表4 菌株K25和LGG与口腔菌群(属)丰度相关性分析
图5 益生菌冰淇淋对口腔菌群影响的冗余分析
2.5.3 益生菌冰淇淋对口腔菌群的影响模式(门、属水平)
在明确益生菌和冰淇淋因素对口腔菌群组成和多样性的影响后, 我们尝试通过比较受试者个体口腔高丰度菌在门和属水平上的变化, 研究益生菌冰淇淋对口腔菌群的影响模式。由图6所示, 12名受试者不同时间点口腔菌群由15个菌门构成, 其中丰度较高的菌门有7个, 占口腔菌群总丰度的98.76%, 依次为Firmicutes(34.03%), Proteobacteria(26.23%), Bacteroidetes(19.18%), Actinobacteri(7.08%), Deinococcus(5.89%), Fusobacteria(3.99%)和Candidatus(2.36%)。Firmicutes, Bacteroidetes, Actinobacteri, Deinococcus_Thermus, Fusobacteria, Candidatus_Saccharibacteria。观察12名受试者各菌门丰度变化发现, 食用普通冰淇淋和K25冰淇淋后口腔中的Firmicutes, Proteobacteria, Actinobacteria和Deinococcus菌门的丰度增加, Bacteroidetes和Candidatus菌门的丰度降低;而食用LGG冰淇淋后口腔中的Proteobacteria菌门丰度增加, 而Firmicutes, Bacteroidetes和Candidatus菌门丰度降低, 即LGG冰淇淋具有独特的菌群调节模式。另外, LGG菌株自身为Firmicutes菌门, 摄入富含该菌株的冰淇淋后, Firmicutes丰度反而降低, 表明LGG冰淇淋一定对同为Firmicutes菌门的其它菌株产生了强抑制作用。
图6 口腔菌群组成和相对丰度的柱状堆积图(门)
研究证明Firmicutes在口腔组织表面和唾液微生物群落中占主导地位, 其次是Proteobacteria, Bacteroidetes, Actinobacteri和Fusobacteria[50]。门水平的变化是由专性厌氧菌属Fusobacterium, Prevotella,和Treponema等相对丰度的增加所驱动。牙菌斑分类群分布更为均匀, 主 要 为Firmicutes, Bacteriodetes,, Actinobacteria, Proteobacteria和Fusobacteria等菌门。本研究受试者食用益生菌冰淇淋后口腔高丰度菌门与之保持一致。
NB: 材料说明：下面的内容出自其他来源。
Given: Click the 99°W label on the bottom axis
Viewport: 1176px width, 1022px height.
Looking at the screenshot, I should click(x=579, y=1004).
口腔菌群在属和种水平上与健康和多种疾病相关[51]。因此, 我们分析了益生菌冰淇淋对12位受试者口腔高丰度菌属(平均相对丰度>1%)的影响, 如图7所示, 高丰度菌属有15个, 占口腔菌群总丰度的87.03%, 依次为Streptococcus(12.06%), Veillonella(11.62%), Prevotella(11.41%), Haemophilus(10.30%), V29(8.58%), Thermus(5.77%), Neisseria(5.26%), Rothia(4.39%), Anoxybacillus(4.30%), Tepidimonas(2.69%), Porphyromonas(2.63%), Saccharibacteria(2.23%), Fusobacterium(2.23%), Actinomyces(1.79%)和Leptotrichia(1.77%)。结合表4可知, K25冰淇淋在属水平上对高丰度菌属的影响不显著;而LGG冰淇淋能显著降低Veillonella和Streptococcus的丰度, 增加Anoxybacillus和Tepidimonas丰度(P<0.05), 显示出在属水平上也具有较强的口腔菌群调节能力, 这与前述RDA分析的结果一致。研究表明, Streptococcus是与口腔健康相关的主要菌属, 这与先前对口腔健康个体唾液样本进行的研究一致[52]。对Streptococcus和Veillonella两个高丰度菌属的抑制作用解释了为什么摄入LGG冰淇淋后, Firmicutes菌门丰度反而降低, 因为3者同属于Firmicutes菌门, LGG对Veillonella和Streptococcus的强抑制作用抵消了自身对Firmicutes菌门丰度的贡献。本研究采集食用冰淇淋后不同时间点的样本进行菌群分析, 表明食用不同冰淇淋后不同时间对于口腔菌群的组成变化没有显著差别。Belstrom在研究中也表明, 唾液微生物群的组成基本上没有变化[53], 即口腔健康与不同的唾液细菌的特征相关, 与采样时间无关[52,54]。
图7 口腔菌群组成和相对丰度的柱状堆积图(属)
尽管口腔菌群构成个体差异较大, 但Veillonella是绝大多数人口腔中丰度最高的菌群, 这也被众多研究所证明[55], 它的核心功能是合成众多口腔菌群生长必须的血红素, 对口腔菌群的稳定具有重要作用[56]。LGG冰淇淋对该菌属具有显著抑制作用, 解释了其较强的降低口腔菌群多样性的作用。Porphyromonas和Tepidimonas是与牙周炎发病相关的菌属, Porphyromonas gingivalis, Tannerella forsythia和Treponema denticola被合称为“Red complex”[57], 可在慢性牙周炎患者口腔同时分离到3者[58], 其中Porphyromonas gingivalis是3者中的核心病原菌, 它能够刺激巨噬细胞, 过度激活固有免疫系统, 使其攻击口腔菌群, 导致口腔菌群紊乱和炎症[59]。Anoxybacillus是口腔的常见菌属, 在母体的口腔、羊水和肠道中具有较高丰度, 是婴幼儿早期获得的口腔菌群之一[60], 但其与人体健康和疾病的关系还不明确, Jiang等在健康猪口腔中发现了大量该菌属[61]。LGG冰淇淋在多个受试者中, 变现出对上述高丰度核心菌群的相似影响规律, 显示其能够定向的调节口腔菌群, 尤其对龋齿和牙周炎相关菌群可能具有较好的干预能力。
3 结论
体外研究显示, K25冰淇淋和LGG冰淇淋均能显著降低变异链球菌活性、抑制其生物膜形成和表面黏附。冰淇淋能够在短时间内显著改变食用者口腔的菌群结构导致多样性增加, 仅LGG能有效降低冰淇淋对口腔菌群多样性的影响, 食用K25冰淇淋和普通冰淇淋会增加口腔菌群多样性。Beta多样性结果也显示LGG冰淇淋组的口腔菌群结构与未食用冰淇淋组相近。RDA分析显示, K25冰淇淋对低丰度菌属影响更大, 而LGG冰淇淋对高丰度菌属影响更大(P<0.05), LGG主要通过降低核心菌Veillonella的丰度来调节口腔菌群。总的来看, 含有益生菌K25和LGG的冰淇淋表现出了定向调节口腔菌群能力, 对龋齿和牙周炎相关菌群(Streptococcus等)表现出了较强的抑制作用, 其中LGG的作用更强。